The evolution of commitment had a profound impact on the evolution of human cooperation. Some cooperative activities could not have been achieved without the ability to communicate about specific divisions of labour, expectations and abstract events. Consider collective action problems such as building projects. Here, the ability to abstractly refer, and precision about the division of labour in financial and physical investment, is necessary for achieving a mutually beneficial end. However, communication alone is insufficient for individuals to trust one another when there is an opportunity to free-ride off the efforts of others. What is required is the ability to make a credible commitment to investment – that is, the ability to explicitly promise.
But how can we tell if my account is true or not? One might think that this kind of explanation is rather speculative and unconstrained – it is storytelling. An evolutionary explanation of this sort generally begins with a description of the ancestral state and a purported end state that we want to explain. Here, the end state is modern human cooperation. The explanation given takes a narrative form – the aim is to provide a synthesised description of an evolutionary process by appealing to incremental changes we could have made in response to social or ecological pressures in our environment.
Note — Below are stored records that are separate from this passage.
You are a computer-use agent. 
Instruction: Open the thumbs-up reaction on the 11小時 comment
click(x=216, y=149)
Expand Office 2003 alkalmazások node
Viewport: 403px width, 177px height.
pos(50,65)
In their book From Signal to Symbol (2021), the philosophers Kim Sterelny and Ronald Planer have written about the conditions for a good evolutionary narrative, and I will briefly show that this account meets those conditions.
Signalling one’s attitude toward a moral norm can commit one to acting in line with the attitude
First, this hypothesis is gradualist and incremental – language capacities coevolved with the development of large, multilevel groups and with our commitment practices. In other words, incremental changes in group size were accompanied by incremental changes in the decontextualisation and abstractness of language and this was, in turn, accompanied by more incremental changes in the efficacy of commitments. Second, the changes I have posited in the social environment that supported the evolution of linguistic commitment are not improbable – they depend only on interaction with strangers and tasks that create a need for role announcement. Third, there is a principled choice of baseline capacities – the cognitive requirements for communication in shared activity are supported by empirical evidence from prelinguistic infants. Fourth, in relying only on growth in the group size and innovation in the complexity of tasks, the account is congruent with variability in hominin environments. Finally, the theory has testable implications.
I hope to have offered a new explanation for the distinctive prosociality of humans – its origins lie in the coevolution of commitment and cooperation over historical time, beginning with early hominin group hunting. This coevolutionary relationship between commitment and cooperation likely happened many more times in our history. Notably, new forms of commitment involve those backed by moral norms and by institutional structures. For example, signalling one’s attitude toward a moral norm can commit one to acting in line with the attitude, and not doing so is frequently met with extreme ostracism. Legal commitments are not only reputationally enforced, but also physically and financially enforced, compounding the costs of defection and further incentivising cooperation.
My hypothesis is that this relationship between expanding cooperation and new forms of commitments is a uniquely human phenomenon and helps to explain the evolution of distinctively human prosociality. While prelinguistic commitments are available to other animals, linguistic, moralised and institutionalised commitments are what make the scope and scale of human cooperation unique.